Induced subgraphs of graphs with large deficiency

TL;DR

This paper explores the structure of graphs with large deficiency and bounded local independence number, identifying special subgraphs called bones, and provides bounds and algorithms related to maximum matchings.

Contribution

It introduces the concept of bones in graphs with large deficiency and bounded local independence number, establishing extremal bounds and an algorithm for large matchings.

Findings

Identifies bones as key subgraphs in graphs with large deficiency.

Establishes exact bounds on deficiency for graphs excluding certain bones.

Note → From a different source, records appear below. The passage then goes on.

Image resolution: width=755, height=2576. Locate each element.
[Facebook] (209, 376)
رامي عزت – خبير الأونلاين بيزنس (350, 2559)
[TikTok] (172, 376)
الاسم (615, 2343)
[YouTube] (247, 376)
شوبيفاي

Provides an algorithm to construct large matchings and bound deficiency.

Abstract

The deficiency of a graph $G$, denoted by $\kd(G)$, is the number of vertices not saturated by a maximum matching. A bone $B_i$ is the tree obtained by attaching two pendent edges to each of the end vertices of a path $P_{i}$. The local independence number of $G$, denoted by $\alpha_l(G)$, is defines as the maximum integer $t$ such that $G$ contains an induced star $K_{1,t}$. Motivated by the seminal works of Scott and Seymour~(2016), Chudnovsky et al. (2017, 2020) on finding special types of holes in graphs with large chromatic number and bounded clique number, we establish an analog result by finding special types of bones in graphs with large deficiency and bounded local independence number. Fujita et al. (2006) proved that $\kd(G)\le n-2$ if $G$ is a connected graph with $\alpha_l(G)<n$ and containing no bones. We further establish exact extremal deficiency bounds for connected graphs with bounded local independence number that exclude specific bone configurations. An algorithm that constructs large matchings and establishes an upper bound on the deficiency is also provided.